When you’re an influential musician, people tend to ask you what you’ve been listening to lately. Here at 5 for 20, we’re just as keen to find out what records loom large in our favourite artists’ memory banks. So, we’re asking folks for their top five records of the last 20 years.
This week we caught up with Toronto’s Dave Ullrich ahead of his trip to St. John’s, N.L., for the second annual Lawnya Vawnya festival of independent music and arts, which takes place April 18 to 22. Ullrich might be best known for his role as the drummer in the beloved band the Inbreds, a tremendous influence on Canadian indie rock in the 1990s.
When they broke up on good terms in 1998, singer Mike O’Neill released great solo efforts (including the recent Wild Lines), while Ullrich started the online digital music store, zunior.com, and recorded his own songs under the moniker Egger. The Inbreds have gotten back together every once in a while over the last 14 years for the odd show, including a recent appearance at CMW in Toronto, and again this week for Lawnya Vawnya. It seemed like a good time to get Ullrich’s take on significant records that we all should hear.

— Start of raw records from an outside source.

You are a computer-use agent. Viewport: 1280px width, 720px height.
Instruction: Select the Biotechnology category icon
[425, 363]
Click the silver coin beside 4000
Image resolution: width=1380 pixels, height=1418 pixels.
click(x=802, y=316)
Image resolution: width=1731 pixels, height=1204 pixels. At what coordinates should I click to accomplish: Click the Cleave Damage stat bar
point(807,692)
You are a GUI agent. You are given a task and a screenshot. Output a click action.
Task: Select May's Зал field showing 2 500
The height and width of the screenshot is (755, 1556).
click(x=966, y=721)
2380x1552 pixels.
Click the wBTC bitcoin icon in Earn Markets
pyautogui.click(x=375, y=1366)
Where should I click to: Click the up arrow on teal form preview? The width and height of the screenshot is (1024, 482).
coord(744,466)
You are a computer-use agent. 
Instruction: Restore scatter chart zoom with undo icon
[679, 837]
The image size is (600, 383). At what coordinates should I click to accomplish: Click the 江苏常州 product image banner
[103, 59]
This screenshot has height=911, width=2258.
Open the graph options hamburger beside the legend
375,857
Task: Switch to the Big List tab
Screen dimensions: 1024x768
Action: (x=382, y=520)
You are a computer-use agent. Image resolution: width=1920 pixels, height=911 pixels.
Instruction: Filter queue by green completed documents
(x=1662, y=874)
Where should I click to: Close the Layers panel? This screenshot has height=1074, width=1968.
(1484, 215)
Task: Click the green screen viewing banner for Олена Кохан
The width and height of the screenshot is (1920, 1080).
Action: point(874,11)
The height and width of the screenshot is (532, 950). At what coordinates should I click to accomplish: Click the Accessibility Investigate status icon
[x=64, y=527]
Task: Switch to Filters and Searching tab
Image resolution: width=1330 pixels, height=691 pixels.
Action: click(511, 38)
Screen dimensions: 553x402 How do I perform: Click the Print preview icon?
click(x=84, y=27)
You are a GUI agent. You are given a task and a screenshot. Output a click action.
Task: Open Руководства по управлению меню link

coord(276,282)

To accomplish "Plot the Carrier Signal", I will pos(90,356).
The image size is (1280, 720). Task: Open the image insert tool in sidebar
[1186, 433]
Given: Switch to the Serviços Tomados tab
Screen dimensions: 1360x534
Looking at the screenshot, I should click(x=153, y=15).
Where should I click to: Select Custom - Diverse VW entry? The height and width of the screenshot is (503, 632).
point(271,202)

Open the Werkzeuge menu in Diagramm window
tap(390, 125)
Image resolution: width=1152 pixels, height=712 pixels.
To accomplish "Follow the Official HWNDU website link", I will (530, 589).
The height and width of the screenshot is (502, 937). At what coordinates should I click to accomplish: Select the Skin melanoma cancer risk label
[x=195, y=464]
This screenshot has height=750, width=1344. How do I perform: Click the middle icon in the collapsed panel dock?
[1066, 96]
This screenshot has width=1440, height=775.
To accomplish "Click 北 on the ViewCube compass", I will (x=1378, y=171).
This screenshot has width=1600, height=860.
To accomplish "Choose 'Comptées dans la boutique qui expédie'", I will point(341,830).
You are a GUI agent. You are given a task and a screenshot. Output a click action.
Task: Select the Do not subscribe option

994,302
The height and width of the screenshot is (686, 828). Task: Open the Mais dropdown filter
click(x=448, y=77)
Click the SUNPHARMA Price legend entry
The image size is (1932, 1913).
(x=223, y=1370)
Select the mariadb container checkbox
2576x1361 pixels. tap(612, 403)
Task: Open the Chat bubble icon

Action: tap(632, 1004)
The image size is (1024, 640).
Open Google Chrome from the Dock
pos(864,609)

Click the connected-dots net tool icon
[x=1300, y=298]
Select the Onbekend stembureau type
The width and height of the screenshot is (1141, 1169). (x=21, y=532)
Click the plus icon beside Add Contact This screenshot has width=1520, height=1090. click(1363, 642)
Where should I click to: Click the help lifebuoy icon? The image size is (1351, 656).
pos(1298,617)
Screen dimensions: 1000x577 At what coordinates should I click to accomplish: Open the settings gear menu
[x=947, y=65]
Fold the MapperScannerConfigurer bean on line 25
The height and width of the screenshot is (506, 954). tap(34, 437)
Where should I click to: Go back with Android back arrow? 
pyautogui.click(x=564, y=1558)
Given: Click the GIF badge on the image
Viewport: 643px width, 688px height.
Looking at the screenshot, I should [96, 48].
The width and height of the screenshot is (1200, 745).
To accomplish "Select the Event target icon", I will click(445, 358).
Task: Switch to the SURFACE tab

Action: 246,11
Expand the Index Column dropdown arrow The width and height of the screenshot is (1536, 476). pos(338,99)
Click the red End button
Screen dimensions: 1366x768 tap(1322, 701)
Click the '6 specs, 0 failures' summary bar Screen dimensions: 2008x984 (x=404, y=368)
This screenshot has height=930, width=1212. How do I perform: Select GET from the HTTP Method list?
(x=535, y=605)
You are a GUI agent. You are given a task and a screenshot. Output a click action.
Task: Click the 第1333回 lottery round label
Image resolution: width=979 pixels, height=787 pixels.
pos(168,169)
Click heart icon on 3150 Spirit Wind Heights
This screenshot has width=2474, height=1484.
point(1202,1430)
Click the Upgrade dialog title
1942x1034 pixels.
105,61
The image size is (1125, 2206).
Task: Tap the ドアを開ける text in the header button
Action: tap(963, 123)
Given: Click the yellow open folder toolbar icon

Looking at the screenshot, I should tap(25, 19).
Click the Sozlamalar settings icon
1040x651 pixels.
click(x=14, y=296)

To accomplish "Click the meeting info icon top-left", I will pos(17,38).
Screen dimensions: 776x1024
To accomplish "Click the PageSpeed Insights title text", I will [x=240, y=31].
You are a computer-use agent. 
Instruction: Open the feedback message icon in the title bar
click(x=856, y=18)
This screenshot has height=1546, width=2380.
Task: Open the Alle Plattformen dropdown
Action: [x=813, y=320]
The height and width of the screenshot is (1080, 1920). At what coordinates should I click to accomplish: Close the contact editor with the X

“For this request for CBC Music, I'm going to take the term 'rock' very literally,” he explains. “That means I'm starting from the perspective that these albums literally rock, and that they are my top rock albums from the last 20 years. Admittedly, these days I listen to a lot more cooled-down acoustic music (like Great Lake Swimmers or Mark Kozelek) now that I have kids, but this is a list that had a specific impact on me and, I believe, the music business at large.”
100% Fun by Matthew Sweet (1995)
This album has great players, great melodies and great songs. This is power pop with a soul and rock with brains. The Inbreds were lucky enough to do a series of shows with Matthew and it was amazing to hear these songs live on a daily basis.
In the Aeroplane Over the Sea by Neutral Milk Hotel (1998)
Big, weird, diverse, odd instrumentation, melodic, intelligent and mysterious. This is a band that was born with a giant "self destruct" button, and luckily they got this album out before the boom.
Mass Romantic by the New Pornographers (2000)
This is a band with more layers than a Skookum Chief hamburger, and a true all-in-one meal deal that was cookin' right from the very first song. The original Canadian collective with heavy credentials, heavy propulsion and heavy-duty rock magic.
Gimme Fiction by Spoon (2005)
Their sound has always struck me as very modern because, although the vibe can be Beatlesque, Spoon brings in razor-sharp groove elements that make the songs danceable without being dorky. The band's production/studio skills are second to none and they have created an iconic new sound.
Modern Guilt by Beck (2008)
Beck has always been that odd chameleon-like character who changes it up on every record. Although he's pretty much stopped recording his own music, his last album rocks. For Beck, these songs are pretty straight-up, but it is rock solid and sounds good loud.